By Jake Howard

There’s a long, colorful history of Dana Point surfers falling in love with sailboats. It goes back to Phil Edwards building an outrigger on the sand at Capo Beach, which led to Hobie Alter and Wayne Shafer innovating the Hobie Cat shortly thereafter, and so on and so forth. The tradition continues to this day and is maybe most visible during the weekly 2 p.m. Thursday sailboat races.

A few days before Christmas, Salt Creek surfer Tim Hines and his father, Emmett, who lives in San Clemente, were out racing their 27-foot boat, Island Breeze. The surf was up, the wind was down, and by all accounts it was a nice day to be on the water whether you were a sailor or a surfer.

“The waves were pretty big, but there was not a lot of wind,” Tim Hines told the San Clemente Times. “We were sailing up to the red whistle buoy, the one with all the seals on it, and since the wind was really light, we decided to sail closer to the jetty and the breakwater.”

Some decisions can only be explained as fortuitous. While the other boats took a different tack, Tim and Emmett opted to search out another line that might provide them with more wind.

Surf

Tim and Emmett Hines sailing the Island Breeze in less-harrowing conditions. Photo: Hines Family

“We were actually going to turn around and head back to the harbor because there was no wind, but we decided to go a little bit further,” Hines said. “We thought we heard something. We weren’t sure what it was and decided to sail a little bit further. Then we heard it again and thought, ‘Well, that’s kind of weird.’ So, we sailed a little bit further still. That’s when I heard somebody yelling for help.”

In an instant, their day on the water turned from a friendly race to a life-and-death struggle.

“We took down the front sail of the boat, and I got out my binoculars and started looking around. I thought maybe somebody was stuck on the rocks at the top of the headland at Dana Point, but I couldn’t see anyone. Then I noticed a head of a kid bobbing in the water, kind of by where the lobster traps are,” Hines said. “I could hardly see him, his head was like the size of a coconut, and we literally thought the noises were coming from the beach. But there was this kid out there that kept yelling that he was sinking.”
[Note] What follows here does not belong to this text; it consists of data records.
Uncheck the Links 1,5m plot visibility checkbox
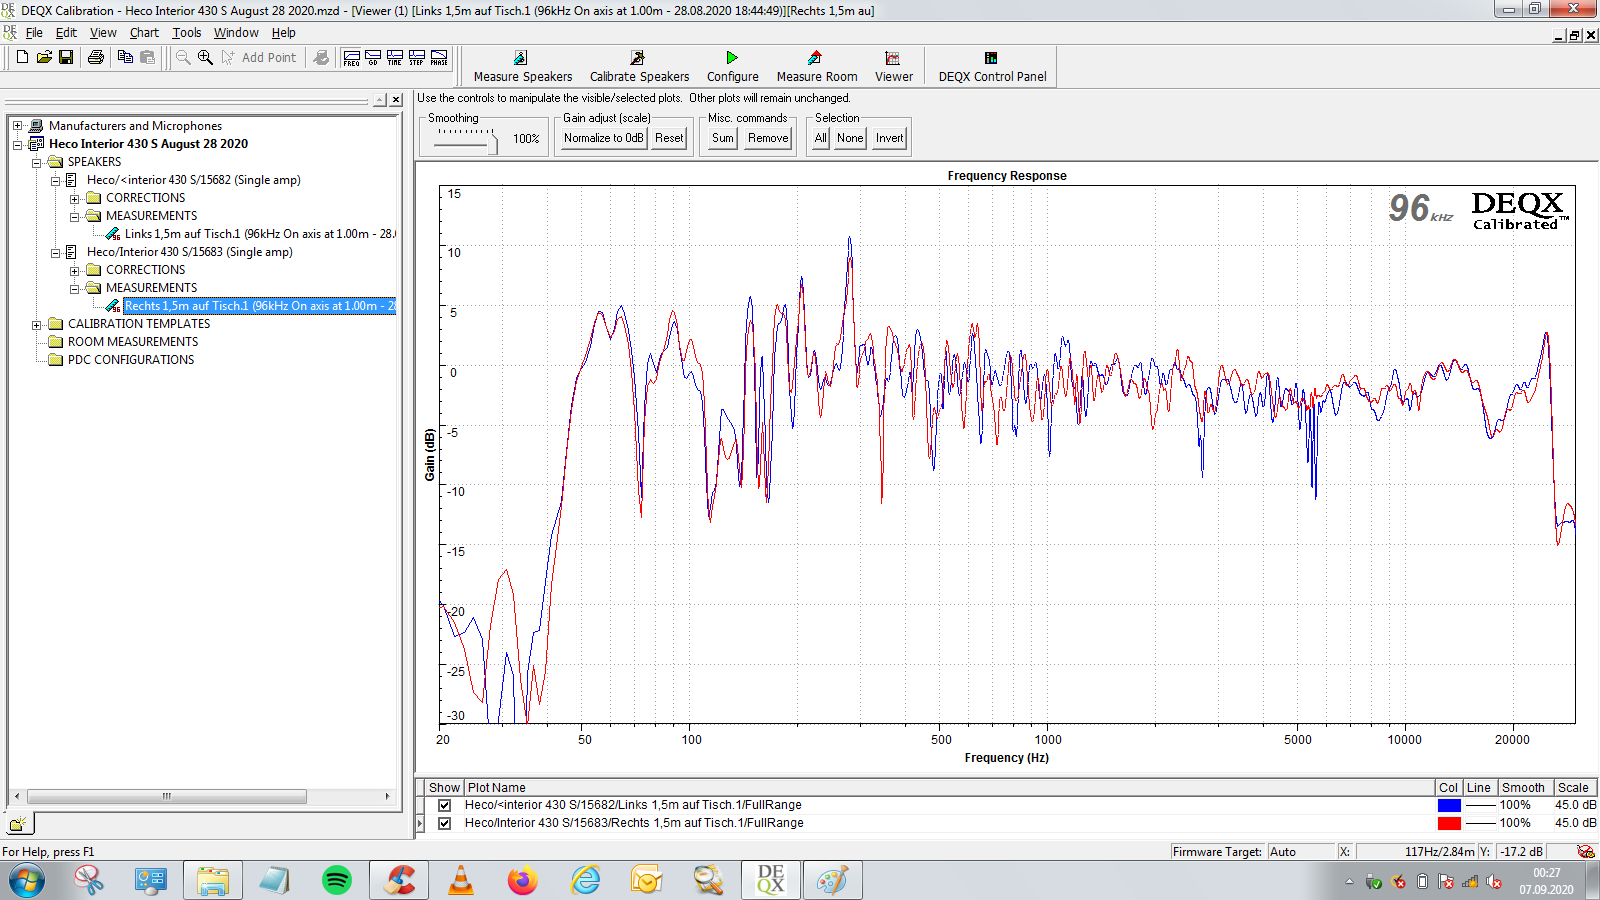The image size is (1600, 900). click(444, 805)
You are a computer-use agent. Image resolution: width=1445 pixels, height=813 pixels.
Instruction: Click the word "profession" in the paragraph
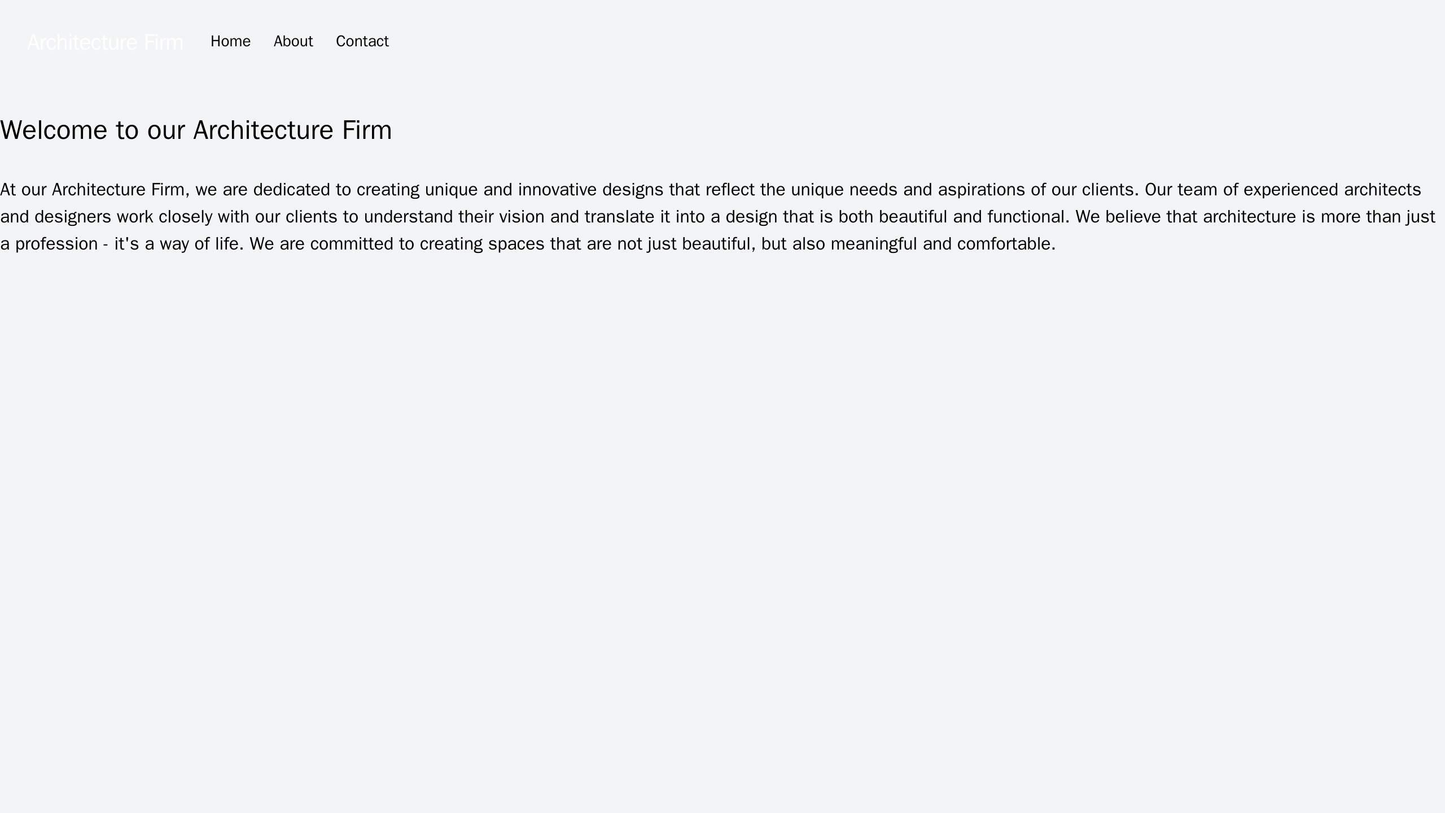(56, 243)
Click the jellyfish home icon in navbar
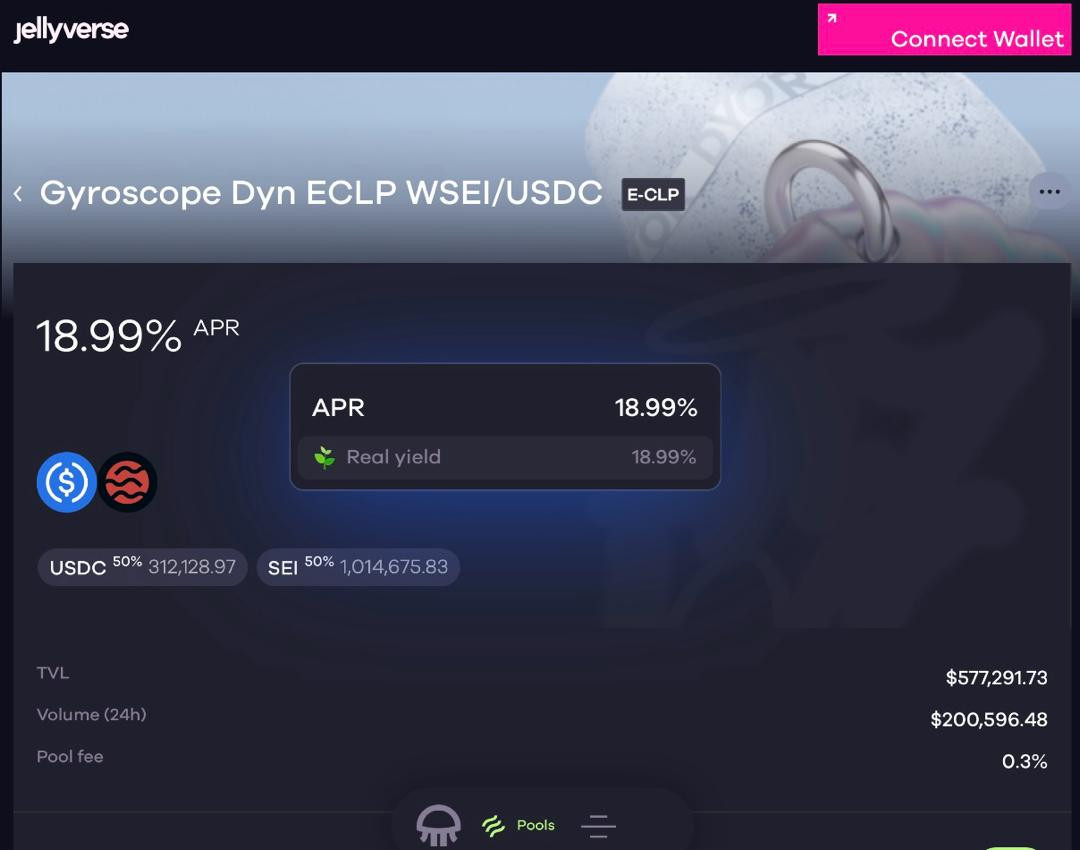The width and height of the screenshot is (1080, 850). 438,825
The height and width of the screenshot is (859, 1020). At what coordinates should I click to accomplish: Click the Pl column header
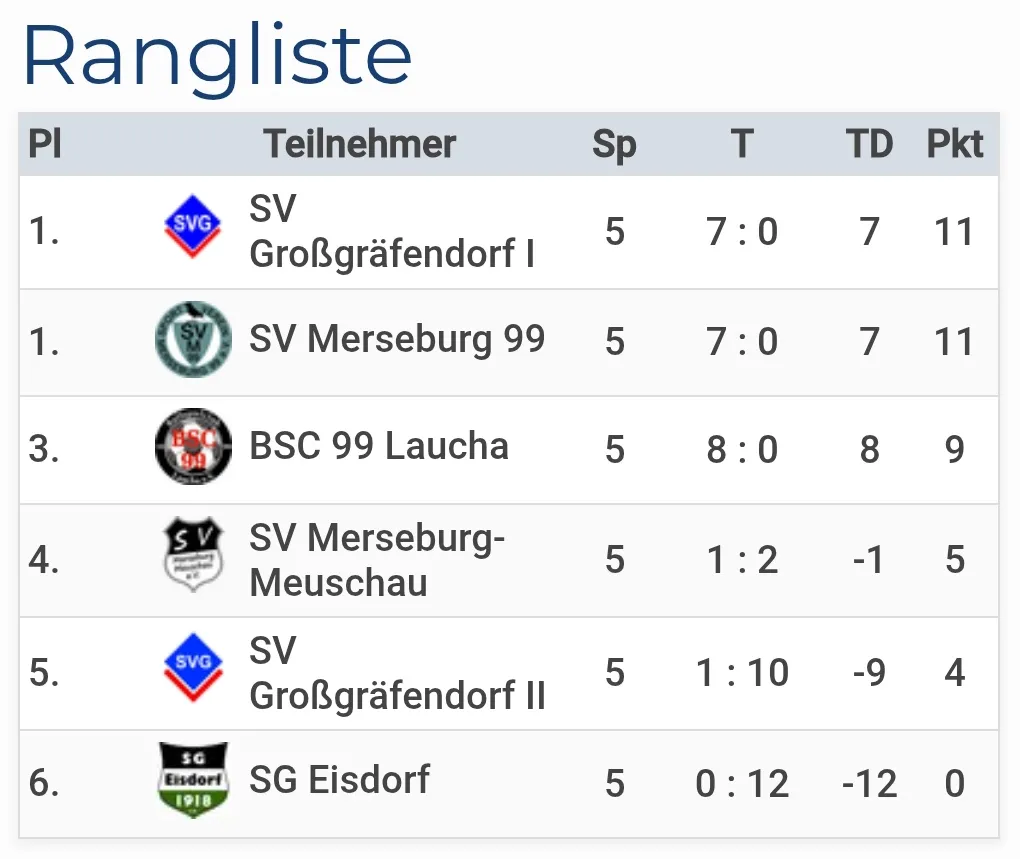coord(45,145)
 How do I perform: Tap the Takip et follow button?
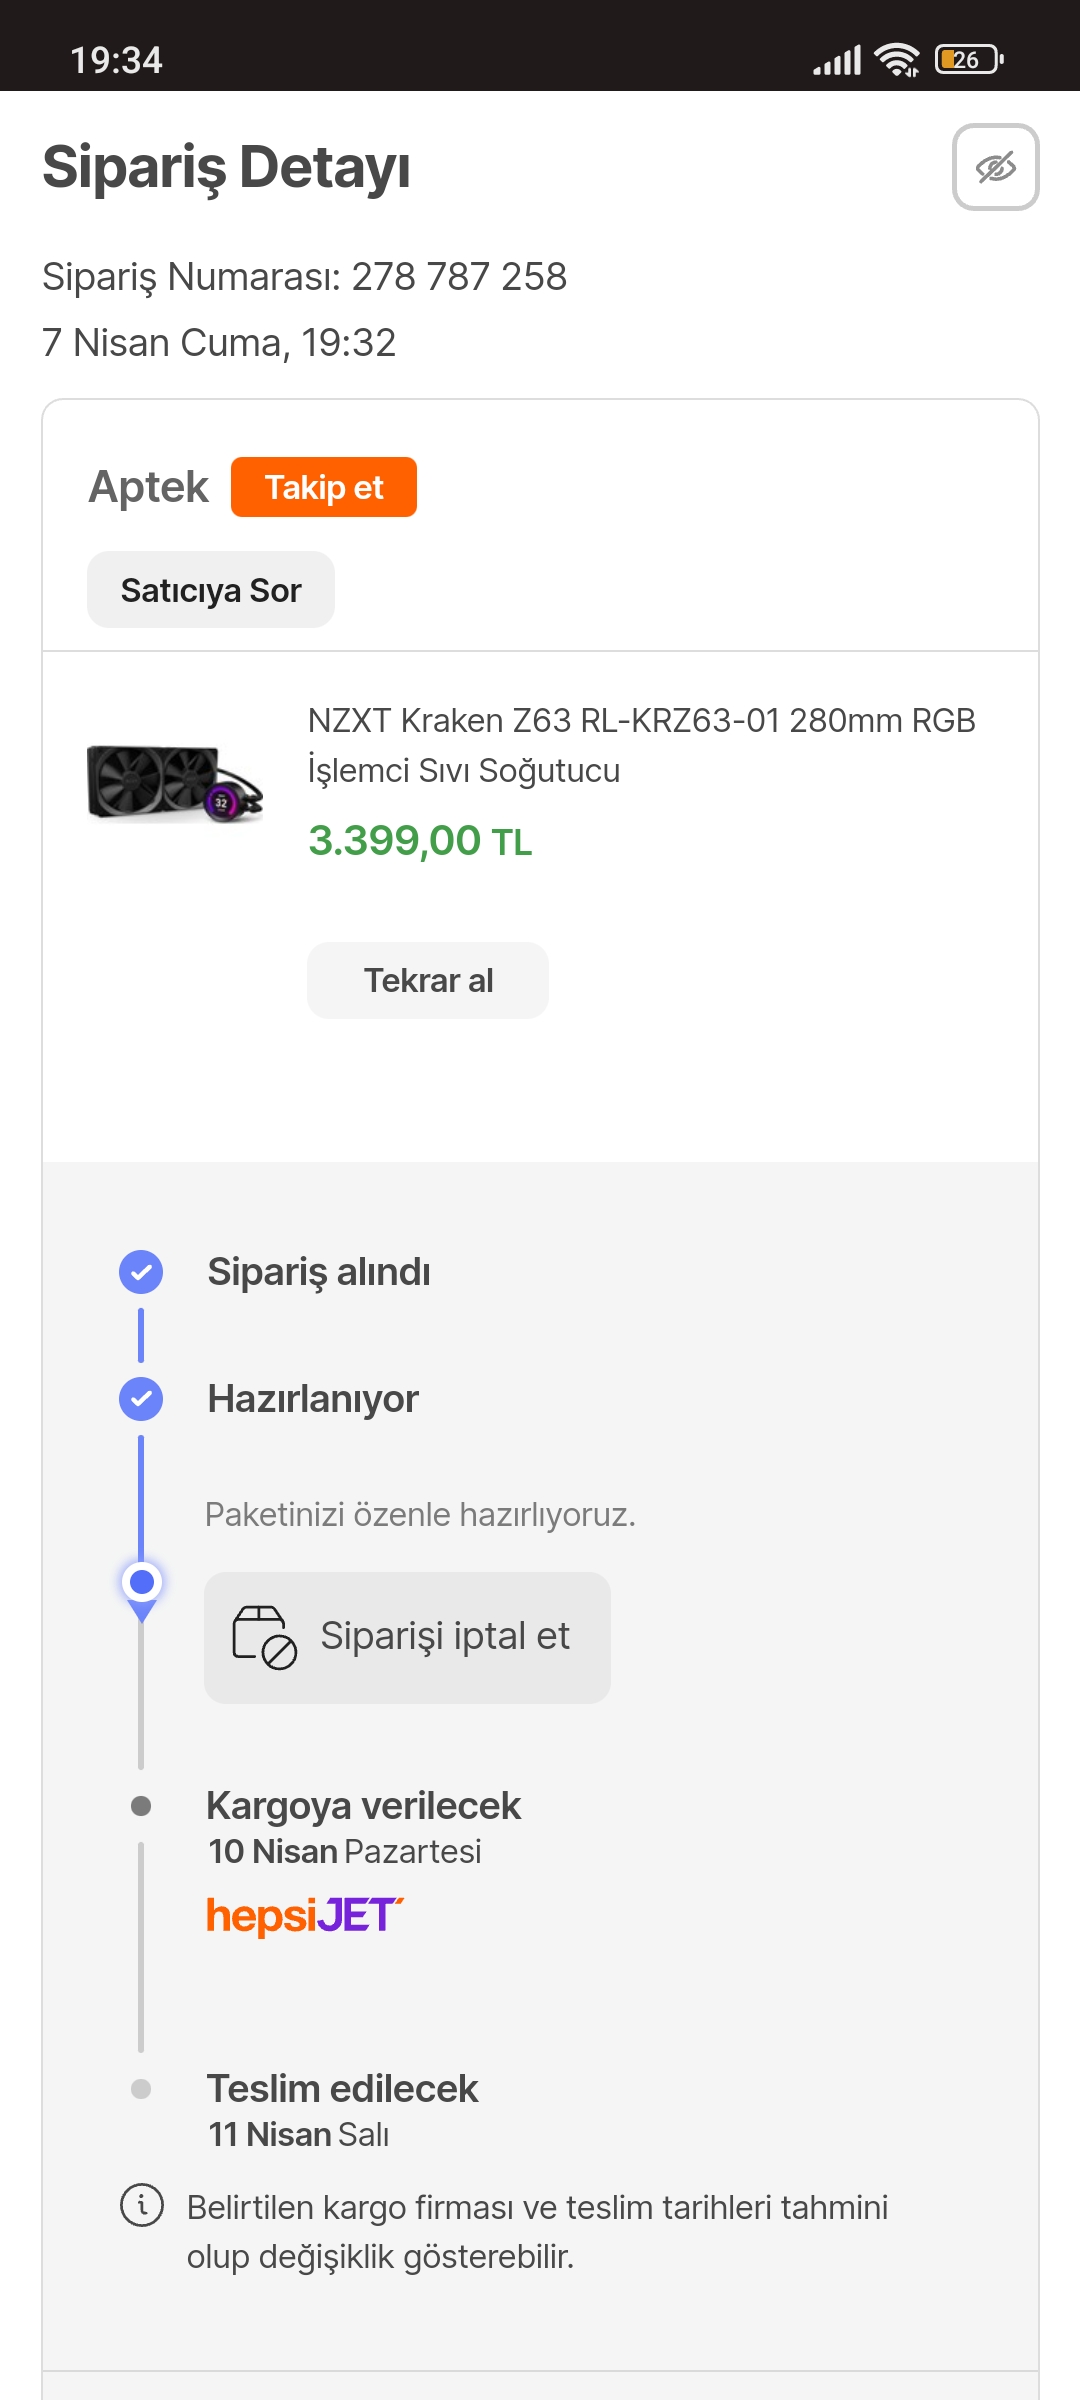pyautogui.click(x=323, y=487)
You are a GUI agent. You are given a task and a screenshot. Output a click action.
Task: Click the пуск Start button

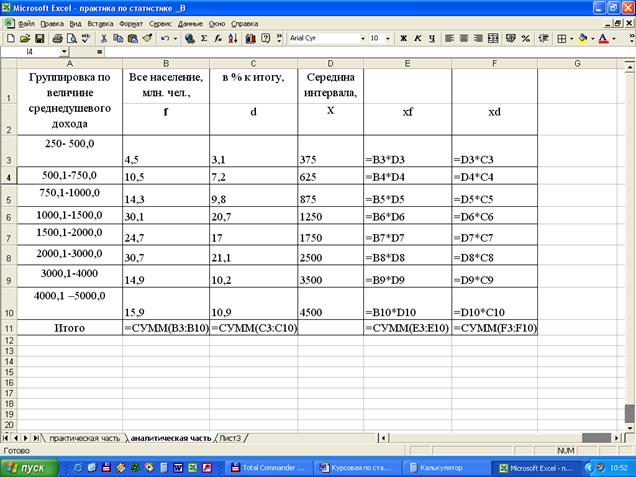tap(30, 467)
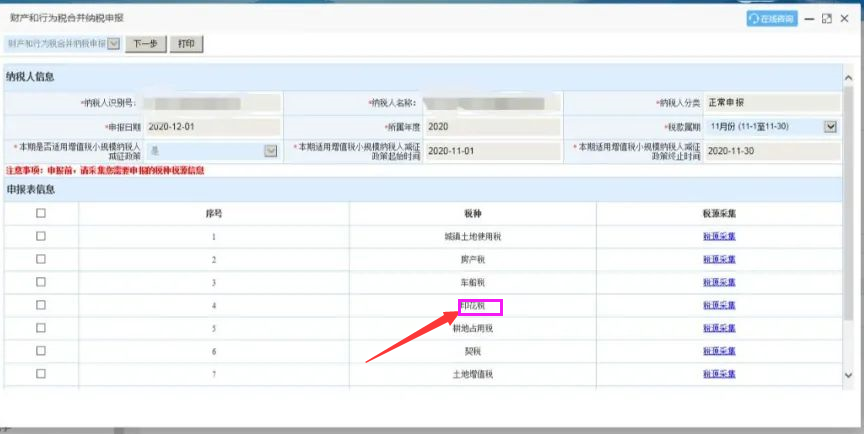Close the 财产和行为税合并纳税申报 window
This screenshot has height=434, width=864.
846,19
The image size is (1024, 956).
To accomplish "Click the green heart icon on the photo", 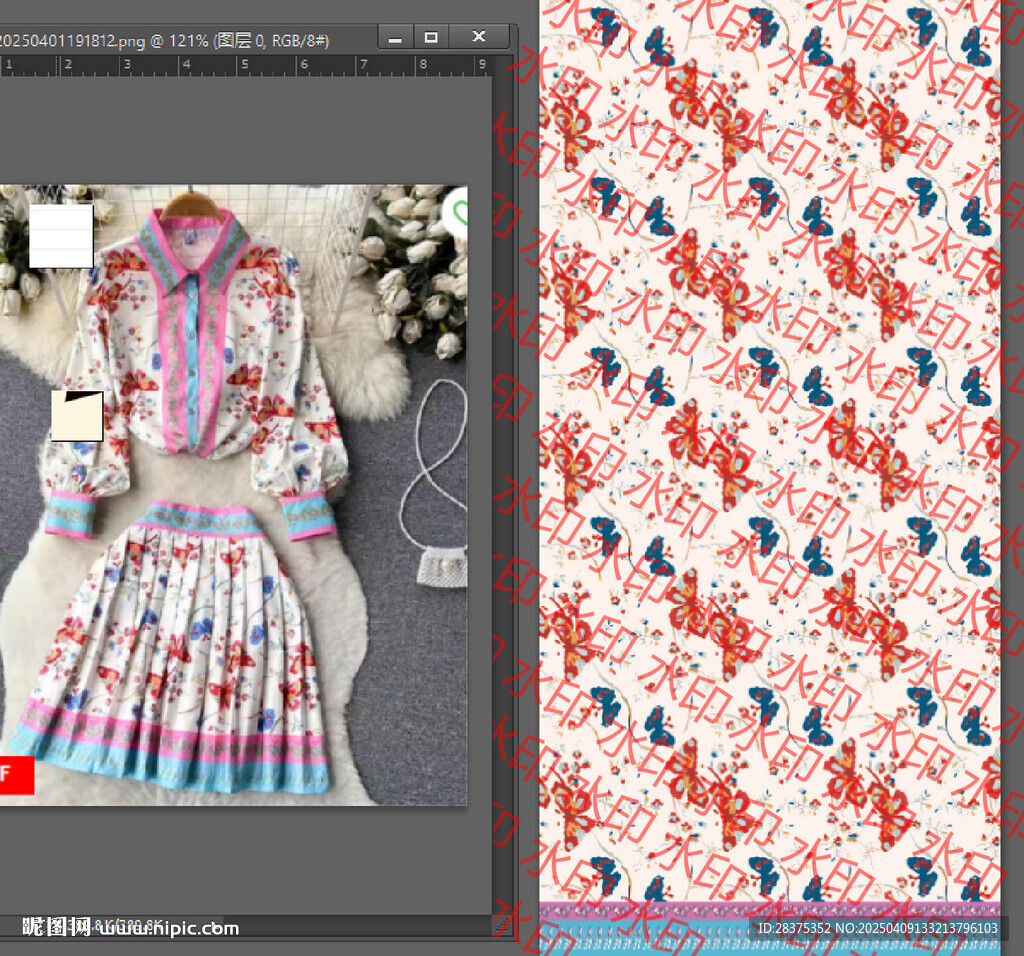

Springing into action, Tim and Emmett pulled down the remaining sails of the boat, flipped on the motor and began to initiate a rescue.

“Basically, we motored over to where he was, whipped the boat into the wind, threw down the swim step of the boat, and I was able to pull the guy onto the swim step and onboard. He started throwing up all over the boat,” Hines said. “We asked him what he was doing out here, and he said he was trying to swim to the boats. He had no wetsuit, just swim trunks and a rash guard on. He explained how he’d gotten pulled out to the open water from Dana Strands in a rip current and was trying to swim out to the boats because he couldn’t get back in. The way the current was going, it pulled him all the way around the point to the other side.”

Had Tim and Emmett not been in the right place at the right time, this story would have had a much more tragic ending for the swimmer who identified himself as a 16-year-old from Irvine.

“He said he realized that once he started swimming out there, he couldn’t make it,” Hines said. “I guess he was so scared that he started swimming out to sea. And then once he realized it was too far out and was getting too cold, that’s when he started trying to get ahold of boats.

“He was lucky, because we were the last boat, and it was starting to get late. It was about 3 or 3:30 p.m. and it would be getting dark soon. So, we called the harbor patrol and we motored him towards the harbor. We transported him to the harbor patrol boat, and they took him in and took him to the paramedics.”

Fortunately, the story had a happy ending.

“If we would have turned around before and not known, gosh, I’m just glad we were able to get him, because it was a real bad situation,” a relieved Hines said.